RECORDS PROVIDED Start Marker

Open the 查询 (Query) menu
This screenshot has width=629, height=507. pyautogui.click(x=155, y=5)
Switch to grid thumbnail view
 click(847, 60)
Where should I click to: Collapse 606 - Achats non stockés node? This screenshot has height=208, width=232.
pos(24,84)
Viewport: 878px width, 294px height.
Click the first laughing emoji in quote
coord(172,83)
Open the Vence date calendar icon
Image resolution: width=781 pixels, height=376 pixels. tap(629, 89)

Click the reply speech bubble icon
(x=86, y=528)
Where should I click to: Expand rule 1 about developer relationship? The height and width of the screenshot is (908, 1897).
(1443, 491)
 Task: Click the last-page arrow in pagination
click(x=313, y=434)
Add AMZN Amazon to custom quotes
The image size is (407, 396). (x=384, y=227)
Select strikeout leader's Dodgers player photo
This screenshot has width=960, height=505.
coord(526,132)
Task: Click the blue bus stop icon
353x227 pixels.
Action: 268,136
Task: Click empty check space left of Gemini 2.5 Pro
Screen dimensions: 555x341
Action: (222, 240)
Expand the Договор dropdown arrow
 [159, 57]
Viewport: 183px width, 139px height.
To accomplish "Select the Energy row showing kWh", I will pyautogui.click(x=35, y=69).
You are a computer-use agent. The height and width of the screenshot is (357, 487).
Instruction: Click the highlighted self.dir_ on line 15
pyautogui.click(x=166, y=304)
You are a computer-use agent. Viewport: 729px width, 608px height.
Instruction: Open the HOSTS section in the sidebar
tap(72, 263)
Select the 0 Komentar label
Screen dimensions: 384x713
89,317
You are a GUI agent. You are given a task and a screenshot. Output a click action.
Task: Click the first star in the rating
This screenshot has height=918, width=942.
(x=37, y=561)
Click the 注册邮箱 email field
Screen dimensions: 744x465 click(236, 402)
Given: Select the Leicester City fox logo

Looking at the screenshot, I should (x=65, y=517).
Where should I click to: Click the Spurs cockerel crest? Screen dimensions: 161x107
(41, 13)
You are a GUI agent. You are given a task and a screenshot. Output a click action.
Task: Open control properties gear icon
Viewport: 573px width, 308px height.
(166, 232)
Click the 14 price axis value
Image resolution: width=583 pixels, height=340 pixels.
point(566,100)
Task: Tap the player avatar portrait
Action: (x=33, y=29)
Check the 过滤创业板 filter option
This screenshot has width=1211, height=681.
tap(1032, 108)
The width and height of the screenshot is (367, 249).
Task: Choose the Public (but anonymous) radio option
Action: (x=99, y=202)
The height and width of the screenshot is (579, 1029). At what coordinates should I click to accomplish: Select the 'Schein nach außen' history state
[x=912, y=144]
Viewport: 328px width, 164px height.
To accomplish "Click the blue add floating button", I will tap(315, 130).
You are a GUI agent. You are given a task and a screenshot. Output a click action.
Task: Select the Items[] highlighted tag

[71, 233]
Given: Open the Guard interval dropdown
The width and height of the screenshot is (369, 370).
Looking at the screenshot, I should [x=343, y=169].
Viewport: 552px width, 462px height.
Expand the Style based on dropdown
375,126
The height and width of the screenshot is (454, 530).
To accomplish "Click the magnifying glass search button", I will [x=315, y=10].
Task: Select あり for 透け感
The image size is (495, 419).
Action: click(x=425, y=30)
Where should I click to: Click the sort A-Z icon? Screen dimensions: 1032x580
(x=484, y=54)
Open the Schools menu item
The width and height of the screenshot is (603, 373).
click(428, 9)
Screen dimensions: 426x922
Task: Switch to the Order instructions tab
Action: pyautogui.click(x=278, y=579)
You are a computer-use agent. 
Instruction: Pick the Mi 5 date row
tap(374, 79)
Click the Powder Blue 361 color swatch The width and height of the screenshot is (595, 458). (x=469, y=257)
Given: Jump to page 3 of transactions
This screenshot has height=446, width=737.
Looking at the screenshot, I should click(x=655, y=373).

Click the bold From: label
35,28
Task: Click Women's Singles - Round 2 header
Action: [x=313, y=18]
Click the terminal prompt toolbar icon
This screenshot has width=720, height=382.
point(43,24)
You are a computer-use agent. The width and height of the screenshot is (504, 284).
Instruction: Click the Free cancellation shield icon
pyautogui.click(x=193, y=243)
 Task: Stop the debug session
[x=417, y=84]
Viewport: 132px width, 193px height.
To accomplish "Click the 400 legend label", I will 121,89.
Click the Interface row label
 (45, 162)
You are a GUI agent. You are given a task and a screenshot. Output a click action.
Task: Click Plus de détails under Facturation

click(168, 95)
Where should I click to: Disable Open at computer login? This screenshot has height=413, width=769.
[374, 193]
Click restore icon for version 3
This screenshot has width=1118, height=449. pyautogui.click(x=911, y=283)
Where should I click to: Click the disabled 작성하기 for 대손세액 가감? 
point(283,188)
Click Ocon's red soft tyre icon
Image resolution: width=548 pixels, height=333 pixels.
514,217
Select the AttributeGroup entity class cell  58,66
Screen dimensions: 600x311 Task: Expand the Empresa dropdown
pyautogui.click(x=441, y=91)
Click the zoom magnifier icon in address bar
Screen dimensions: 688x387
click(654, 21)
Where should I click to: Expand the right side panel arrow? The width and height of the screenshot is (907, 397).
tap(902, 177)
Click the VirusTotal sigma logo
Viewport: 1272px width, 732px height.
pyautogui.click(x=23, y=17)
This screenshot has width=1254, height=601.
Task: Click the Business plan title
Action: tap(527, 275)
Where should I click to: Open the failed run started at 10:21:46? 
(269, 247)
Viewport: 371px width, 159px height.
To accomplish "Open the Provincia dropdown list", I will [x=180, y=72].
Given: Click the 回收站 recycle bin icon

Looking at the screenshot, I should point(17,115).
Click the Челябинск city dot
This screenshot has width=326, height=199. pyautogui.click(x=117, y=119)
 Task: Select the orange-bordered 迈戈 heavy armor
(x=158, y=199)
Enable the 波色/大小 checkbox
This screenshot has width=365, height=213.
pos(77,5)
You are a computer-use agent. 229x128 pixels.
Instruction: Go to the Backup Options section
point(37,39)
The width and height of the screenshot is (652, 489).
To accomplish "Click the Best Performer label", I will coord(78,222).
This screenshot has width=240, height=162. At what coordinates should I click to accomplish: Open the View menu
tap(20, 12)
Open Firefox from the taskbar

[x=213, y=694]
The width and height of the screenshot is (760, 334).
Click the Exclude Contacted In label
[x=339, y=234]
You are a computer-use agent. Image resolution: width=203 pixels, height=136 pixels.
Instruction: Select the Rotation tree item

RECORDS PROVIDED End Marker

§ BRIEF: Line by line, write out the records above exactly.

§ EXPECTED ANSWER:
Open the 查询 (Query) menu
This screenshot has width=629, height=507. pyautogui.click(x=155, y=5)
Switch to grid thumbnail view
 click(847, 60)
Where should I click to: Collapse 606 - Achats non stockés node? This screenshot has height=208, width=232.
pos(24,84)
Viewport: 878px width, 294px height.
Click the first laughing emoji in quote
coord(172,83)
Open the Vence date calendar icon
Image resolution: width=781 pixels, height=376 pixels. tap(629, 89)

Click the reply speech bubble icon
(x=86, y=528)
Where should I click to: Expand rule 1 about developer relationship? The height and width of the screenshot is (908, 1897).
(1443, 491)
 Task: Click the last-page arrow in pagination
click(x=313, y=434)
Add AMZN Amazon to custom quotes
The image size is (407, 396). (x=384, y=227)
Select strikeout leader's Dodgers player photo
This screenshot has width=960, height=505.
coord(526,132)
Task: Click the blue bus stop icon
353x227 pixels.
Action: 268,136
Task: Click empty check space left of Gemini 2.5 Pro
Screen dimensions: 555x341
Action: (222, 240)
Expand the Договор dropdown arrow
 [159, 57]
Viewport: 183px width, 139px height.
To accomplish "Select the Energy row showing kWh", I will pyautogui.click(x=35, y=69).
You are a computer-use agent. The height and width of the screenshot is (357, 487).
Instruction: Click the highlighted self.dir_ on line 15
pyautogui.click(x=166, y=304)
You are a computer-use agent. Viewport: 729px width, 608px height.
Instruction: Open the HOSTS section in the sidebar
tap(72, 263)
Select the 0 Komentar label
Screen dimensions: 384x713
89,317
You are a GUI agent. You are given a task and a screenshot. Output a click action.
Task: Click the first star in the rating
This screenshot has height=918, width=942.
(x=37, y=561)
Click the 注册邮箱 email field
Screen dimensions: 744x465 click(236, 402)
Given: Select the Leicester City fox logo

Looking at the screenshot, I should (x=65, y=517).
Where should I click to: Click the Spurs cockerel crest? Screen dimensions: 161x107
(41, 13)
You are a GUI agent. You are given a task and a screenshot. Output a click action.
Task: Open control properties gear icon
Viewport: 573px width, 308px height.
(166, 232)
Click the 14 price axis value
Image resolution: width=583 pixels, height=340 pixels.
point(566,100)
Task: Tap the player avatar portrait
Action: (x=33, y=29)
Check the 过滤创业板 filter option
This screenshot has width=1211, height=681.
tap(1032, 108)
The width and height of the screenshot is (367, 249).
Task: Choose the Public (but anonymous) radio option
Action: (x=99, y=202)
The height and width of the screenshot is (579, 1029). At what coordinates should I click to accomplish: Select the 'Schein nach außen' history state
[x=912, y=144]
Viewport: 328px width, 164px height.
To accomplish "Click the blue add floating button", I will tap(315, 130).
You are a GUI agent. You are given a task and a screenshot. Output a click action.
Task: Select the Items[] highlighted tag

[71, 233]
Given: Open the Guard interval dropdown
The width and height of the screenshot is (369, 370).
Looking at the screenshot, I should [x=343, y=169].
Viewport: 552px width, 462px height.
Expand the Style based on dropdown
375,126
The height and width of the screenshot is (454, 530).
To accomplish "Click the magnifying glass search button", I will [x=315, y=10].
Task: Select あり for 透け感
The image size is (495, 419).
Action: click(x=425, y=30)
Where should I click to: Click the sort A-Z icon? Screen dimensions: 1032x580
(x=484, y=54)
Open the Schools menu item
The width and height of the screenshot is (603, 373).
click(428, 9)
Screen dimensions: 426x922
Task: Switch to the Order instructions tab
Action: pyautogui.click(x=278, y=579)
You are a computer-use agent. 
Instruction: Pick the Mi 5 date row
tap(374, 79)
Click the Powder Blue 361 color swatch The width and height of the screenshot is (595, 458). (x=469, y=257)
Given: Jump to page 3 of transactions
This screenshot has height=446, width=737.
Looking at the screenshot, I should click(x=655, y=373).

Click the bold From: label
35,28
Task: Click Women's Singles - Round 2 header
Action: [x=313, y=18]
Click the terminal prompt toolbar icon
This screenshot has width=720, height=382.
point(43,24)
You are a computer-use agent. The width and height of the screenshot is (504, 284).
Instruction: Click the Free cancellation shield icon
pyautogui.click(x=193, y=243)
 Task: Stop the debug session
[x=417, y=84]
Viewport: 132px width, 193px height.
To accomplish "Click the 400 legend label", I will 121,89.
Click the Interface row label
 (45, 162)
You are a GUI agent. You are given a task and a screenshot. Output a click action.
Task: Click Plus de détails under Facturation

click(168, 95)
Where should I click to: Disable Open at computer login? This screenshot has height=413, width=769.
[374, 193]
Click restore icon for version 3
This screenshot has width=1118, height=449. pyautogui.click(x=911, y=283)
Where should I click to: Click the disabled 작성하기 for 대손세액 가감? 
point(283,188)
Click Ocon's red soft tyre icon
Image resolution: width=548 pixels, height=333 pixels.
514,217
Select the AttributeGroup entity class cell  58,66
Screen dimensions: 600x311 Task: Expand the Empresa dropdown
pyautogui.click(x=441, y=91)
Click the zoom magnifier icon in address bar
Screen dimensions: 688x387
click(654, 21)
Where should I click to: Expand the right side panel arrow? The width and height of the screenshot is (907, 397).
tap(902, 177)
Click the VirusTotal sigma logo
Viewport: 1272px width, 732px height.
pyautogui.click(x=23, y=17)
This screenshot has width=1254, height=601.
Task: Click the Business plan title
Action: tap(527, 275)
Where should I click to: Open the failed run started at 10:21:46? 
(269, 247)
Viewport: 371px width, 159px height.
To accomplish "Open the Provincia dropdown list", I will [x=180, y=72].
Given: Click the 回收站 recycle bin icon

Looking at the screenshot, I should point(17,115).
Click the Челябинск city dot
This screenshot has width=326, height=199. pyautogui.click(x=117, y=119)
 Task: Select the orange-bordered 迈戈 heavy armor
(x=158, y=199)
Enable the 波色/大小 checkbox
This screenshot has width=365, height=213.
pos(77,5)
You are a computer-use agent. 229x128 pixels.
Instruction: Go to the Backup Options section
point(37,39)
The width and height of the screenshot is (652, 489).
To accomplish "Click the Best Performer label", I will coord(78,222).
This screenshot has width=240, height=162. At what coordinates should I click to accomplish: Open the View menu
tap(20, 12)
Open Firefox from the taskbar

[x=213, y=694]
The width and height of the screenshot is (760, 334).
Click the Exclude Contacted In label
[x=339, y=234]
You are a computer-use agent. Image resolution: width=203 pixels, height=136 pixels.
Instruction: Select the Rotation tree item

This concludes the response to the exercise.